• TASK TO CARRY OUT:
When a line in the entries below contains the word "menu", copy that line.
===== INPUT RECORDS
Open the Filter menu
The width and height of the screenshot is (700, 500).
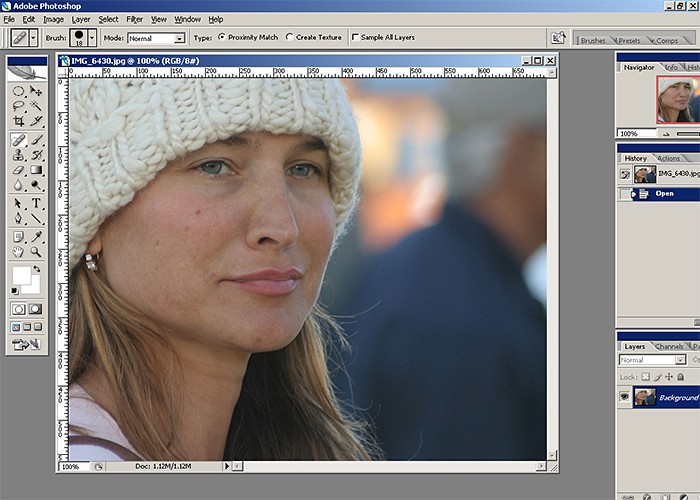point(134,19)
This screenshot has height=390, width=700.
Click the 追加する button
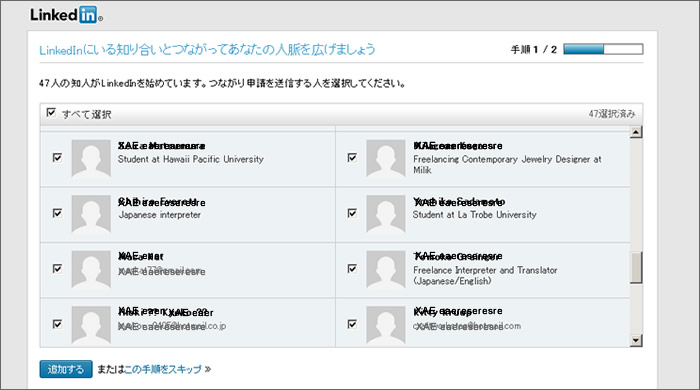tap(66, 369)
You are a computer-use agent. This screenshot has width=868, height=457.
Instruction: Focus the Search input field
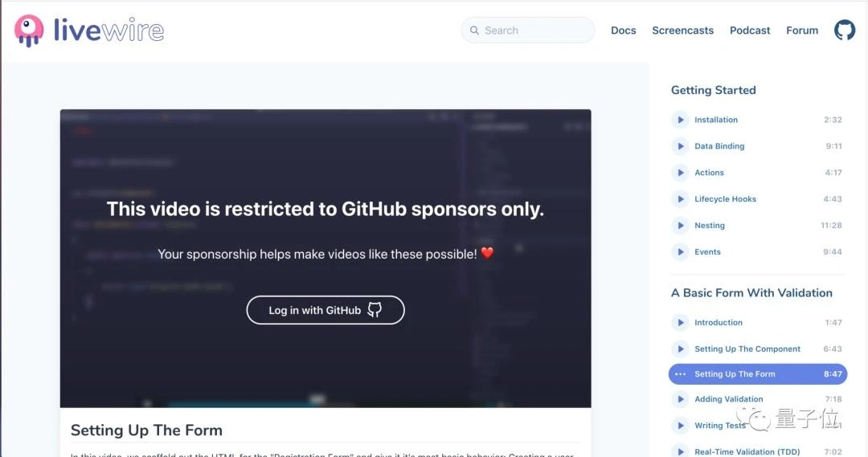[x=528, y=31]
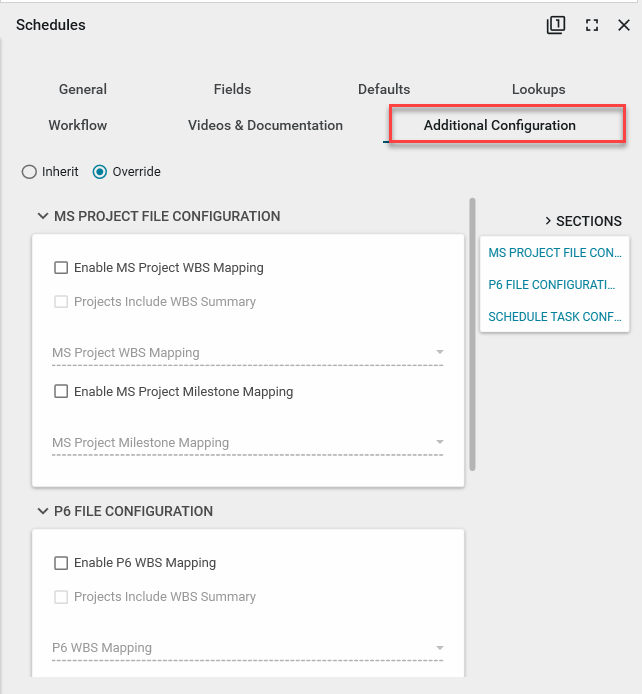Go to the Videos & Documentation tab

coord(265,125)
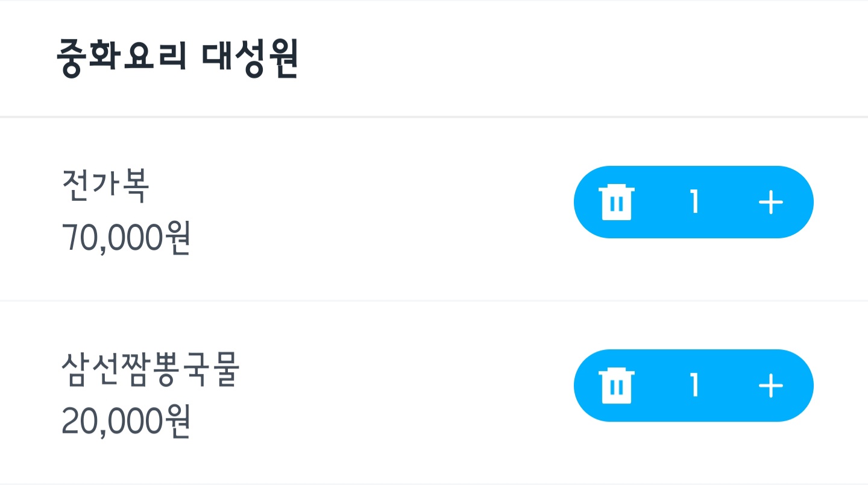Click the plus icon next to 전가복 quantity

coord(770,202)
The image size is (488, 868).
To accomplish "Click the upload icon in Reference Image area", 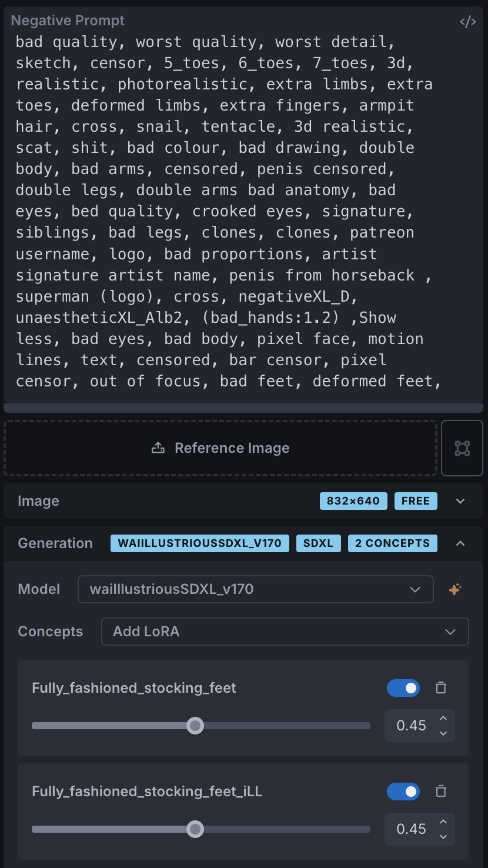I will 158,448.
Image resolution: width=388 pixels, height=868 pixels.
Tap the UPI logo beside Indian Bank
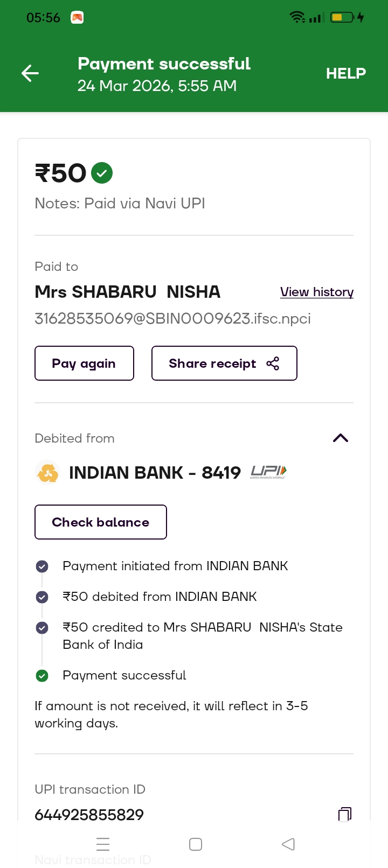coord(268,472)

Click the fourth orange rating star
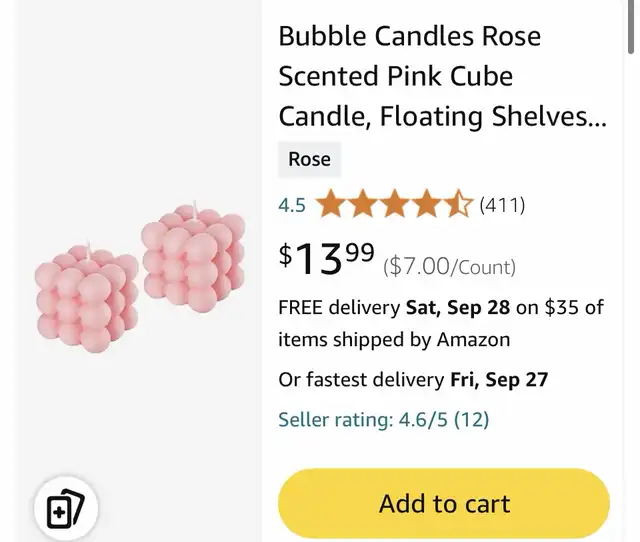pos(426,206)
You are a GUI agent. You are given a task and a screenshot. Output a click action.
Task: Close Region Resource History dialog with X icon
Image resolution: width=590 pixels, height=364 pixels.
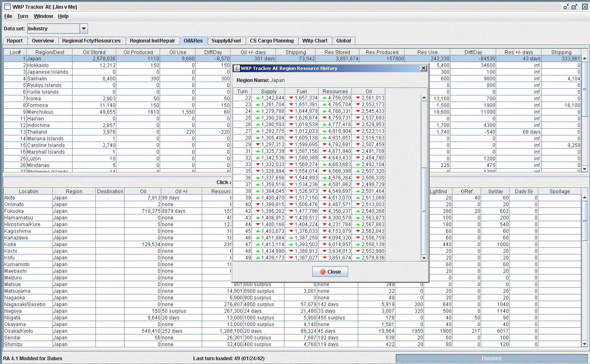tap(424, 68)
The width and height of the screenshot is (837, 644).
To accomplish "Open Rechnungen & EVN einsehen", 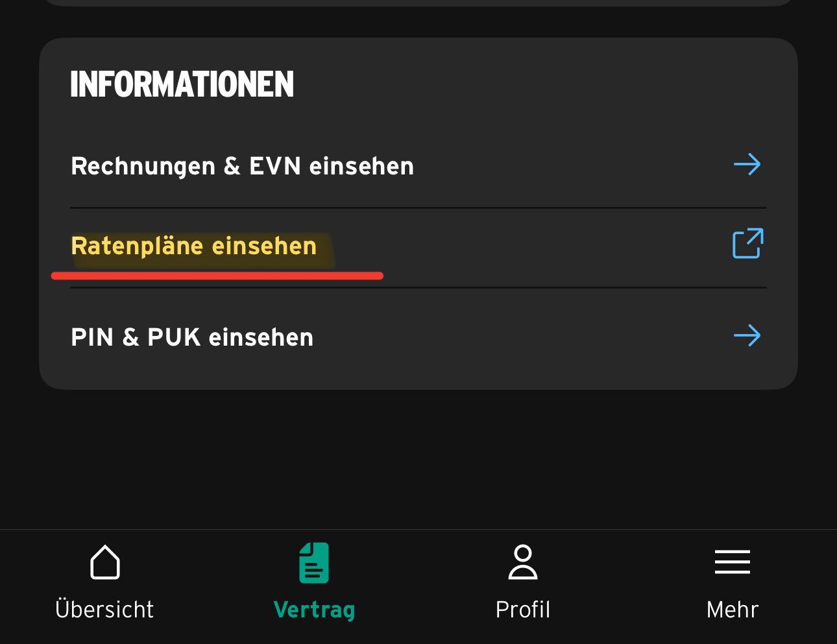I will click(x=242, y=167).
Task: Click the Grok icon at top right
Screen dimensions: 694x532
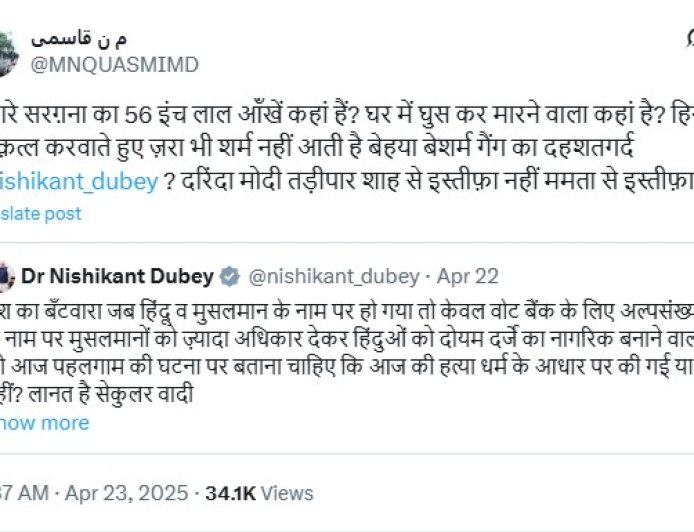Action: pyautogui.click(x=689, y=40)
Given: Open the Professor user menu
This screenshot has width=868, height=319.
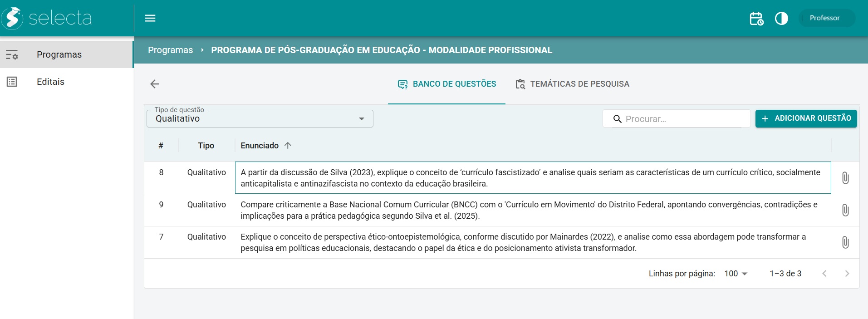Looking at the screenshot, I should (826, 18).
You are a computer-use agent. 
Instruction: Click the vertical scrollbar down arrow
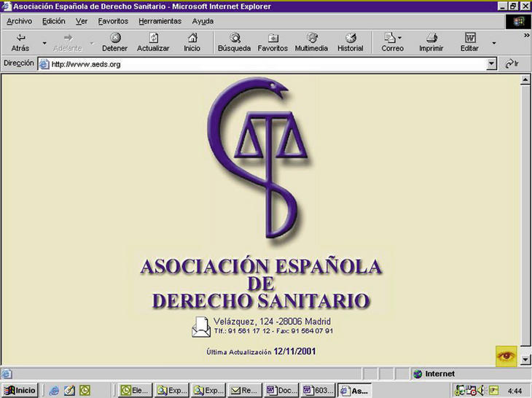525,358
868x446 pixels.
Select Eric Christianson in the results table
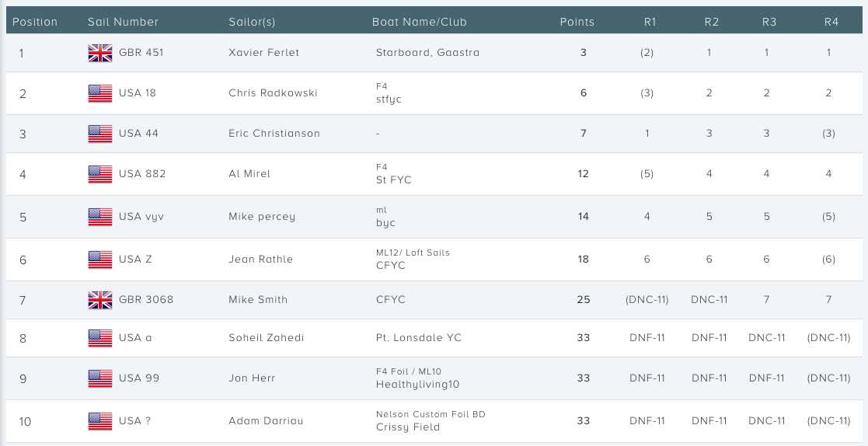[x=274, y=134]
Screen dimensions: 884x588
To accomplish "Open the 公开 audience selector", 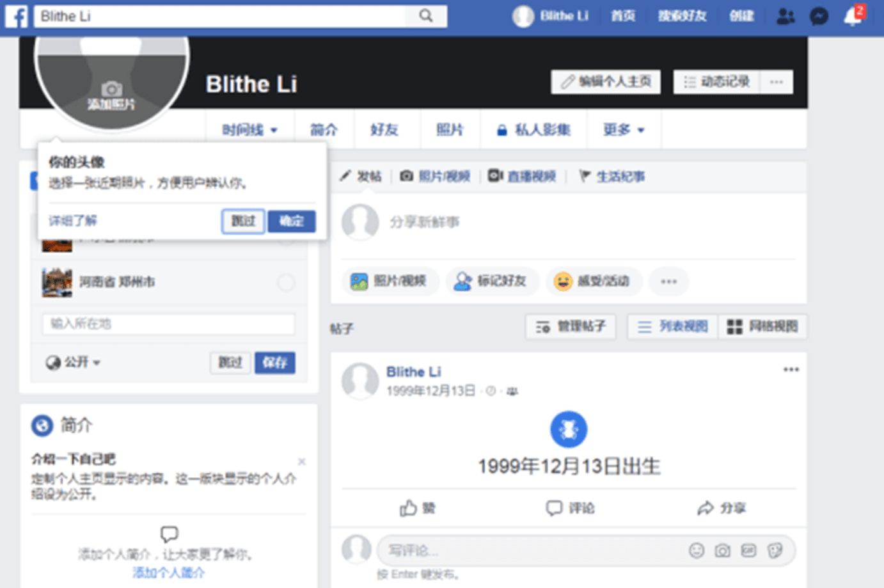I will pyautogui.click(x=73, y=362).
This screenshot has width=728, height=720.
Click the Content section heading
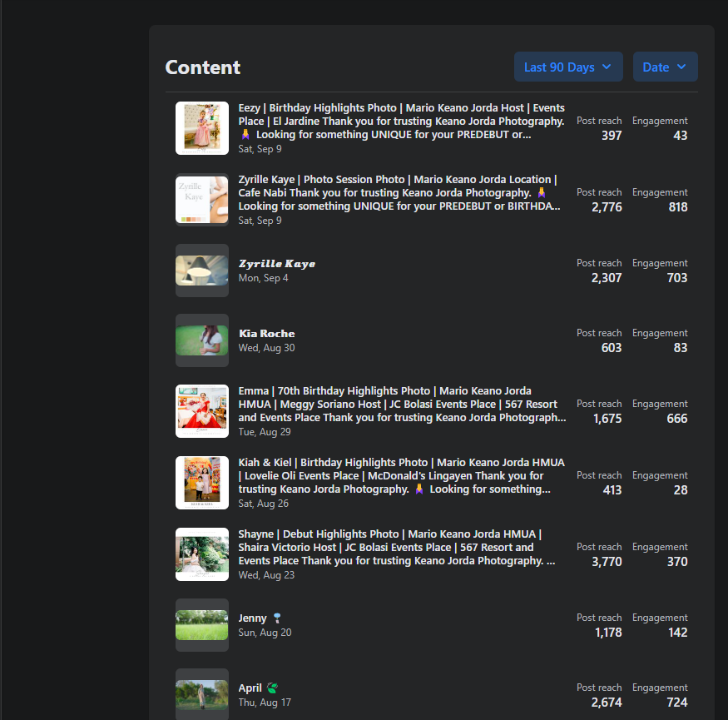tap(203, 67)
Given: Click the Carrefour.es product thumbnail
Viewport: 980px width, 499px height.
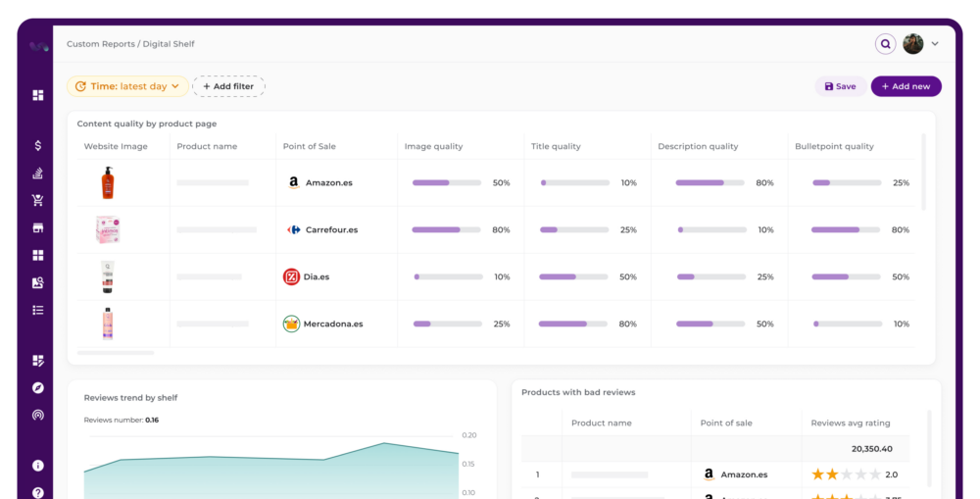Looking at the screenshot, I should (x=107, y=230).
==========
• REPLY:
Open the Filter menu
Given: Open the Professor user menu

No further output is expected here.